Over the last decade, traumatic brain injuries have become the most pressing issue for football.
Scientists, parents, coaches, and even players have embraced the inherent risks of the sport.
In particular, a wealth of evidence has shown that the big hits aren't always the most damaging. So-called "sub-concussive hits" - smaller knocks, like those sustained in practice and which athletes generally shrug off - can weaken the brain over time.
Coaches from the Ivy League schools agreed last week to ban tackling from their practices to cut down on these sub-concussive hits. The coaches hope the move will spread to other colleges across the country and, hopefully, trickle down to the high school and youth level.
Dr. Robert Cantu, co-director of Boston University's Center for the Study of Traumatic Encephalopathy, says the policy is a no-brainer if schools want to lower the risks of their students getting injured.
"It's not rocket science," he told The New York Times.

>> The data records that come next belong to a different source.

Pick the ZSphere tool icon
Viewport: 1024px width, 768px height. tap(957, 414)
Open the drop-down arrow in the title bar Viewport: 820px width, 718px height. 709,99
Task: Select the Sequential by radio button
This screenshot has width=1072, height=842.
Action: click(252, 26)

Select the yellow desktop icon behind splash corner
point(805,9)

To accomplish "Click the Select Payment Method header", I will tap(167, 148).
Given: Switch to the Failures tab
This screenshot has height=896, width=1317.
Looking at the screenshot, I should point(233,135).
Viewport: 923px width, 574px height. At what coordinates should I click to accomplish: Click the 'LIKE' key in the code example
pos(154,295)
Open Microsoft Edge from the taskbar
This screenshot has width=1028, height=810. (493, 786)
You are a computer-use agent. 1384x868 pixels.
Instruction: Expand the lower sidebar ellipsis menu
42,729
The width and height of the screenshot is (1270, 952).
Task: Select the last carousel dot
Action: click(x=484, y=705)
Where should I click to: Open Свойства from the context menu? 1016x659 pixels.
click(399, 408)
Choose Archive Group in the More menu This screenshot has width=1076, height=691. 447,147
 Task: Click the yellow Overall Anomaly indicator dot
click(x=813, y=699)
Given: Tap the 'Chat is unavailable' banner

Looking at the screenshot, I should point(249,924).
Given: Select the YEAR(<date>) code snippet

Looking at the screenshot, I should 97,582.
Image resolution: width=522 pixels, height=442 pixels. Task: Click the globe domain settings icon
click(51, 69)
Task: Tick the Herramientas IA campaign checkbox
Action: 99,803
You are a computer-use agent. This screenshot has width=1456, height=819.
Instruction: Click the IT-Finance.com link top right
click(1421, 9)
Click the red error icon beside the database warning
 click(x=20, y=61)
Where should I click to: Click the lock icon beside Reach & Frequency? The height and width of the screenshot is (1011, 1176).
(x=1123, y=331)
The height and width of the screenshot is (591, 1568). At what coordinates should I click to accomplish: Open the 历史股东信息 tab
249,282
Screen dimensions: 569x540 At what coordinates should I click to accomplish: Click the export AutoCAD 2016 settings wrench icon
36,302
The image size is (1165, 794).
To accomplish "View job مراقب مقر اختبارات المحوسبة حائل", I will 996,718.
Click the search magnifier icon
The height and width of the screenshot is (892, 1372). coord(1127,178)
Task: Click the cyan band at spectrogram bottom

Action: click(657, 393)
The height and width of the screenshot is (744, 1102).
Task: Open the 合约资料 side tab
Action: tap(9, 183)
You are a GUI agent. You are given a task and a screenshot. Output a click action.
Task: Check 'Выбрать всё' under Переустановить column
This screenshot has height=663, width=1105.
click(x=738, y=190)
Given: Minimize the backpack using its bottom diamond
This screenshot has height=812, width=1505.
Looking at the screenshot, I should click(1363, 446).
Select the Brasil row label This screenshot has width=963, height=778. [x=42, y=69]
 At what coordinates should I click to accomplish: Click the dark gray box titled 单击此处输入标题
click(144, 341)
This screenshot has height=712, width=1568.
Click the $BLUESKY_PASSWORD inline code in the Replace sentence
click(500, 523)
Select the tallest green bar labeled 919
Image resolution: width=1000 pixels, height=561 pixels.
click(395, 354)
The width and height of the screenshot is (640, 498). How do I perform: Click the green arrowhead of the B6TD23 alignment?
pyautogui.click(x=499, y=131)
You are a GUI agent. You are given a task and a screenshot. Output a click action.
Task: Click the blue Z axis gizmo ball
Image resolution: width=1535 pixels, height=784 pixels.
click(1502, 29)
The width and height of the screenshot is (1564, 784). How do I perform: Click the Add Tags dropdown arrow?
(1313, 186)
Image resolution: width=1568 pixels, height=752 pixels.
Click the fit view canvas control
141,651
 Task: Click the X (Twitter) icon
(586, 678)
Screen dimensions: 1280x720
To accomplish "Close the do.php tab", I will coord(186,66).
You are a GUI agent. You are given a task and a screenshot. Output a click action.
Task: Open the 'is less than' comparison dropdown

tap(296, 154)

In the absence of player-to-player contact, colleges have gotten creative in how they teach tackling. At Dartmouth College, for instance, players pursue a roving dummy that wears a team jersey.
These tactics aren't designed to cut concussion rates entirely - there is no perfectly safe solution. Nor do they ensure players won't go on to develop chronic traumatic encephalopathy, a horrible degenerative disease that can only be diagnosed after death and which is thought to result from too many blows to the head.
The best the policy can do is add another layer of protection in a sport whose violence is known, but whose true danger still remains a mystery.